Cette subvention octroyée par NanoQuébec permettra de compléter une série de tests sur la détection de bactéries dans l’eau potable. Si la démonstration de la méthodologie fonctionne telle qu’anticipée, la technologie sera transférée à Magnor inc., une entreprise bouchervilloise ancrée dans le milieu depuis plus de 40 ans et spécialisée dans la conception, la fabrication et l’installation d’appareils innovateurs, dont des dispositifs portatifs visant l’amélioration de la qualité de l’eau.
Contamination bactériologique
Des épisodes récurrents de contamination de l’eau potable par des microorganismes ont fait plusieurs victimes. Qui ne se souvient pas du drame de la municipalité de Walkerton en Ontario où sept résidents sont morts après avoir bu de l’eau infectée par la bactérie E. coli? En 1976, une affection respiratoire a frappé plus de 221 personnes qui participaient à un congrès de l’American Legion de la Pennsylvanie. 34 en sont morts. La mystérieuse maladie a été identifiée six mois plus tard comme étant la bactérie Legionella pneumophila. Elle provenait du système d’air climatisé de l’hôtel!
D’une part, la maladie du légionnaire tire son origine de cette tragédie et elle est une forme de pneumonie grave qui s’attaquait surtout aux animaux et maintenant aux humains. D’autre part, Legionella pneumophila se propage par les systèmes de ventilation des immeubles et prolifère dans l’eau stagnante et tiède. Lorsque l'air circule, elle charrie des gouttelettes d'eau contaminées qui peuvent voyager dans tout l'immeuble et être inhalées, ce qui permet à la bactérie de pénétrer dans le poumon.
Présentement, les méthodes de détection sont incapables de mesurer rapidement la contamination dans la tuyauterie, particulièrement l’eau chaude, et les systèmes d’air climatisé. Les tests de culture afin de déceler la présence de Legionella peuvent durer jusqu’à dix jours et requièrent la présence de techniciens hautement qualifiés. En conséquence, le développement d’outils pour gérer les systèmes de plomberie dans les édifices publics de même que pour le contrôle de la qualité de l’eau dans les stations de traitement devient une nécessité pour détecter promptement la Legionella et d’autres microorganismes pathogènes.

■ Questions d'étude
[1] Traduisez en anglais la phrase suivante du texte sur la contamination de l'eau potable : « Les tests de culture afin de déceler la présence de Legionella peuvent durer jusqu’à dix jours et requièrent la présence de techniciens hautement qualifiés. »
[2] D'après le texte sur la contamination de l'eau potable, dans quelles activités l'entreprise Magnor inc. est-elle spécialisée ? Énumérez-les toutes.
[3] Poursuivez le texte sur la contamination de l'eau potable à la suite de sa dernière phrase.

■ Enregistrements fournis
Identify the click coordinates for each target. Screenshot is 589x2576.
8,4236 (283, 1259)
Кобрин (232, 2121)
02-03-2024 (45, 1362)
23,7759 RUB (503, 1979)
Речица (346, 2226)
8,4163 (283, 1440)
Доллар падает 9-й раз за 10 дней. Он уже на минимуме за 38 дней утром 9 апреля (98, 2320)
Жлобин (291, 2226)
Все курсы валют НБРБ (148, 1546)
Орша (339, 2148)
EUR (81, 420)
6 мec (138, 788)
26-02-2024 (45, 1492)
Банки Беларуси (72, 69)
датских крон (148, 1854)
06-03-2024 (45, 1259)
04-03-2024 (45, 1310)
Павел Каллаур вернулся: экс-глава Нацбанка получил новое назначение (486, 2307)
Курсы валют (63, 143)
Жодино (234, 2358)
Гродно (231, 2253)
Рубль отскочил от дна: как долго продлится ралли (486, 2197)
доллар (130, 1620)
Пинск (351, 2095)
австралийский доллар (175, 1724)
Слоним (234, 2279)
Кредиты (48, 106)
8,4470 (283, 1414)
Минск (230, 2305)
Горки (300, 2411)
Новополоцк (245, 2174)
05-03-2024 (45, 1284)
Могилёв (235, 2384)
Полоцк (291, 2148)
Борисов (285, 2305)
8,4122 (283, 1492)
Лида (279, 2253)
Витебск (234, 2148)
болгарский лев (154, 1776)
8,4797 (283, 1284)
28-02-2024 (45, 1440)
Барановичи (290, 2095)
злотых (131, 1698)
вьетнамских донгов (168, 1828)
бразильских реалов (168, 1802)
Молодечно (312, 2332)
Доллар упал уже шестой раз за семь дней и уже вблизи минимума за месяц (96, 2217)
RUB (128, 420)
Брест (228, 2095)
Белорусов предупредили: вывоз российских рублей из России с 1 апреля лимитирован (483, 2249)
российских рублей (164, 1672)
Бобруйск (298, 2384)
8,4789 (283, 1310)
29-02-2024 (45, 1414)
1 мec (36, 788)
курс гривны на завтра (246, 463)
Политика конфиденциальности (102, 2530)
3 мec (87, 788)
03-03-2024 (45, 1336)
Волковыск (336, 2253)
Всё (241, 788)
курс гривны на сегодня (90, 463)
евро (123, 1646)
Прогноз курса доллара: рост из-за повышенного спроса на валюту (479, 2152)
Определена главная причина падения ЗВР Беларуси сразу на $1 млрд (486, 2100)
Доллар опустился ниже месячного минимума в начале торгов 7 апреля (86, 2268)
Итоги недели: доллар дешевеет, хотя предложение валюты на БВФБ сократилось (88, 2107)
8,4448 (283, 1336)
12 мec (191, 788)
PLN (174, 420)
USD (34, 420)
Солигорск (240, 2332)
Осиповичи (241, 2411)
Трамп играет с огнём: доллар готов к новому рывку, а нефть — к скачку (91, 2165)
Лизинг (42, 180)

■ Réponses par consigne
[1] Culture tests to detect the presence of Legionella can take up to ten days and require the presence of highly qualified technicians.

[2]
- La conception d'appareils innovateurs
- La fabrication d'appareils innovateurs
- L'installation d'appareils innovateurs

[3]
Les travaux de l’équipe Dubowski constituée de deux professeurs de la Faculté de médecine et des sciences de la santé, Éric Frost, microbiologiste, et Sophie Michaud, microbiologiste-infectiologue, de même qu’une étudiante à la maîtrise en génie électrique et en génie informatique, Valérie Duplan, biologiste de formation, détermineront en quelques minutes seulement s’il y a présence de bactéries ou de virus dans l’air ou l’eau en utilisant une technologie de biocapteurs basés sur des semi-conducteurs quantiques. Ces recherches permettront de détecter et identifier les virus et bactéries responsables des maladies d’acquisition communautaire (édifices publics, bureaux gouvernementaux, etc.) et les infections nosocomiales, développées 48 heures après l’admission d’un patient dans un hôpital. «Si les femmes peuvent savoir en quelques minutes à partir d’un test de grossesse si elles sont enceintes, je ne verrais pas pourquoi les médecins ne pourraient pas à partir d’un dispositif portatif installé dans leur bureau identifier clairement lors d’une consultation si le patient est victime d’un virus ou d’une bactérie,» mentionne le professeur Dubowski.